(Stored records)

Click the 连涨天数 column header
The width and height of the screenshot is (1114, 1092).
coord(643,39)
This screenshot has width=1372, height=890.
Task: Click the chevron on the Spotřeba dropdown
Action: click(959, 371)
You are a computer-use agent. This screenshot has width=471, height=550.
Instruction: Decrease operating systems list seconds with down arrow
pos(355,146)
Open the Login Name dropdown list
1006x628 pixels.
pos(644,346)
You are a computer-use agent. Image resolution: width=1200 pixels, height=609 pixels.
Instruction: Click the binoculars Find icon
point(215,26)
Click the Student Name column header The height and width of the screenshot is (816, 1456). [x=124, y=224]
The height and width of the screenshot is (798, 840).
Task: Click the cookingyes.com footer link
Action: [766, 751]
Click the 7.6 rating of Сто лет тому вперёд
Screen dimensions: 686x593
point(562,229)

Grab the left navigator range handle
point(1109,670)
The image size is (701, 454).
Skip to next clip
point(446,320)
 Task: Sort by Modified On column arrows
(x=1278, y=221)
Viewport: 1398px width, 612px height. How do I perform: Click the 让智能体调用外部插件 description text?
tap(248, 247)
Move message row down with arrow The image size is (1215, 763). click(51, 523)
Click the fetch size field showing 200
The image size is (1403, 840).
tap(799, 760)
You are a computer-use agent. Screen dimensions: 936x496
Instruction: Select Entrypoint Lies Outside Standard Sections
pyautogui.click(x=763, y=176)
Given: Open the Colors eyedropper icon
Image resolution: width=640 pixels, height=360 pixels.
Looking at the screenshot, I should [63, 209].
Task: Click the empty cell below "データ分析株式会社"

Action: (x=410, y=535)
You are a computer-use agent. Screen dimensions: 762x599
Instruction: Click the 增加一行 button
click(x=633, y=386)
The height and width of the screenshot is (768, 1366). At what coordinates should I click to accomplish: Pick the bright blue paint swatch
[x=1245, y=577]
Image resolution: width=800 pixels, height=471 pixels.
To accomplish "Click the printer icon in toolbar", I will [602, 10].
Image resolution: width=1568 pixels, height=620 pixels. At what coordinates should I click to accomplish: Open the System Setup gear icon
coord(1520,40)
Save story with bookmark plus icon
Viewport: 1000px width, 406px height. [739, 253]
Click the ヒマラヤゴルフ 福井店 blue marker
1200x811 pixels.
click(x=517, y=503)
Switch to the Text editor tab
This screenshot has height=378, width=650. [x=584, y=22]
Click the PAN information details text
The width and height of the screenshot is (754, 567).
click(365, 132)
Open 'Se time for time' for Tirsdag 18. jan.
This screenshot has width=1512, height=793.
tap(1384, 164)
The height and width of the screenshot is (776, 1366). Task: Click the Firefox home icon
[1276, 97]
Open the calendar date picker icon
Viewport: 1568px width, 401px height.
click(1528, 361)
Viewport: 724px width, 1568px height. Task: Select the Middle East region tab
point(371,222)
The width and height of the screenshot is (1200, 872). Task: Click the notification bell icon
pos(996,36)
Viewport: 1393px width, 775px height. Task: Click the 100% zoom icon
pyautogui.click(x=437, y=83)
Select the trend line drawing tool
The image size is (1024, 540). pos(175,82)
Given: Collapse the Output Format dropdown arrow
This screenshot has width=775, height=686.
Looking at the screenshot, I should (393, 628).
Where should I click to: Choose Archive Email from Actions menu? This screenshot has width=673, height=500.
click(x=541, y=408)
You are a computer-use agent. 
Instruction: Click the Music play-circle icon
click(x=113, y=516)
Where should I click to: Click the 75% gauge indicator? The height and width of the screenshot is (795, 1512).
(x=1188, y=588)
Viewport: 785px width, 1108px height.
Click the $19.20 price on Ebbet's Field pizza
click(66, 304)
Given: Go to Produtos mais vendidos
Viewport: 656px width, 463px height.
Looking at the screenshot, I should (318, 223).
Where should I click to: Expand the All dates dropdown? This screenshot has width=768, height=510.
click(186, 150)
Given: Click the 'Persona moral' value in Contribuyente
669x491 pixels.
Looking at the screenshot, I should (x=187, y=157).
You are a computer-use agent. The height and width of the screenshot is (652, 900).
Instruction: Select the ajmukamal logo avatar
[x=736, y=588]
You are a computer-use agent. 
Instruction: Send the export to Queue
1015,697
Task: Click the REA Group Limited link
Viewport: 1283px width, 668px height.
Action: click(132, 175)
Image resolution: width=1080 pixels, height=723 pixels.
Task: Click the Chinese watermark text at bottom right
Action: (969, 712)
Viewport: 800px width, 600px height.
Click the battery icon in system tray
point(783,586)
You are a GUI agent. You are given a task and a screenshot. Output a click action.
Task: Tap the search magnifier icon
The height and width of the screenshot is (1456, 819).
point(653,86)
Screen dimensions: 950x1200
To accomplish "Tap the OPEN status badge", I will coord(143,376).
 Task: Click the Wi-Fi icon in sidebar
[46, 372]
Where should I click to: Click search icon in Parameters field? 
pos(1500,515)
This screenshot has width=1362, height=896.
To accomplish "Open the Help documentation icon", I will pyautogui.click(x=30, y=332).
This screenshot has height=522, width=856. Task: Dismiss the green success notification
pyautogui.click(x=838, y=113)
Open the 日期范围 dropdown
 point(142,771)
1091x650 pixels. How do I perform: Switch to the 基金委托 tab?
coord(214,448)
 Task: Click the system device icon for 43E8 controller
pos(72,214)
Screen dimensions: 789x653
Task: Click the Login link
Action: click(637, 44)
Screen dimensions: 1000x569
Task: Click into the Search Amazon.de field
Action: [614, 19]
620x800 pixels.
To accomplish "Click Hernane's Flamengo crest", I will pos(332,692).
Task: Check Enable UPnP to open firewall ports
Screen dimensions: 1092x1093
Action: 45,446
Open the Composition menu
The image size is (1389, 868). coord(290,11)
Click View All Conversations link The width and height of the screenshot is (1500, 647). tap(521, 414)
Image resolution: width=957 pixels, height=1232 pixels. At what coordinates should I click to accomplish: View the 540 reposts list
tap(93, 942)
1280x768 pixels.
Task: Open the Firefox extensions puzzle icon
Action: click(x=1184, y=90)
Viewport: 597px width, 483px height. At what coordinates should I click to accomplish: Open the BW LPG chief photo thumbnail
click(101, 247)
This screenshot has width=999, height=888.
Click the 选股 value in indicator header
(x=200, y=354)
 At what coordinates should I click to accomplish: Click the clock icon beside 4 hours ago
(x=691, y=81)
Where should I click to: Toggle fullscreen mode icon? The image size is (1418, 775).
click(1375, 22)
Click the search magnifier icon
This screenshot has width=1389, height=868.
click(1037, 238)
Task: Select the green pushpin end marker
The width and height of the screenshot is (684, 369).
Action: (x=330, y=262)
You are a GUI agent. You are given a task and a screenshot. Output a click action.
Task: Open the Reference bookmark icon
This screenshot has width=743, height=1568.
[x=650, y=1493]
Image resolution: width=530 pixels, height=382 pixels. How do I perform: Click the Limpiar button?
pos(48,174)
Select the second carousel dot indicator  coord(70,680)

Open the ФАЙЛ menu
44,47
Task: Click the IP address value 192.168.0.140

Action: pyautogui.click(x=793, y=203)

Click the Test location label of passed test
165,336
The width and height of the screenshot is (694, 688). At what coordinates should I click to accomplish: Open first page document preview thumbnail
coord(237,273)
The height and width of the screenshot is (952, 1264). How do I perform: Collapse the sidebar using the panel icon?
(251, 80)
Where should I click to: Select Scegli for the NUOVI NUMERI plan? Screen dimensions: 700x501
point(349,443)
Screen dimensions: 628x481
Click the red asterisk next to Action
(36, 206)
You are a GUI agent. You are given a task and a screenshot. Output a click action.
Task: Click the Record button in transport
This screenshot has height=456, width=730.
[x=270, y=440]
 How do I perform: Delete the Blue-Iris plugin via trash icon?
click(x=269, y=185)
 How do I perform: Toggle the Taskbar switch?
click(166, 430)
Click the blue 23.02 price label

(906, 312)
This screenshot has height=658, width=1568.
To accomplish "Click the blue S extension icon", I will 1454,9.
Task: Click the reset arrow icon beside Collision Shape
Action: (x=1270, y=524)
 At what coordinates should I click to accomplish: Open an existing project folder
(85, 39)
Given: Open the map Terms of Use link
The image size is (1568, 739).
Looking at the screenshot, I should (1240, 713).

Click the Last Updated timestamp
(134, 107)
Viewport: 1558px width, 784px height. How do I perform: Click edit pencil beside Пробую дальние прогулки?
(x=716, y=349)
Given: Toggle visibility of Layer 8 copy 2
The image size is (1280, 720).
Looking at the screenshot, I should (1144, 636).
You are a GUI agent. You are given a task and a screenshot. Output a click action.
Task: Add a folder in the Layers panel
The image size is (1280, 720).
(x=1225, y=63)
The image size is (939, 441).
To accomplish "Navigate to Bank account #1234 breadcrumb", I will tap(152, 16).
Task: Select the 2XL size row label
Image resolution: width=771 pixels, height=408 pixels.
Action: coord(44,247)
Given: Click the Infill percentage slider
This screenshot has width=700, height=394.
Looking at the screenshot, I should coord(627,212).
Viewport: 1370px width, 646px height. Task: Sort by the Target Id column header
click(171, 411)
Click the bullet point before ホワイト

ACTION ITEM
All lines in the entries above that hold the word "magnifier" need to be copied.

EXERCISE OUTPUT
Task: Tap the search magnifier icon
Click the search magnifier icon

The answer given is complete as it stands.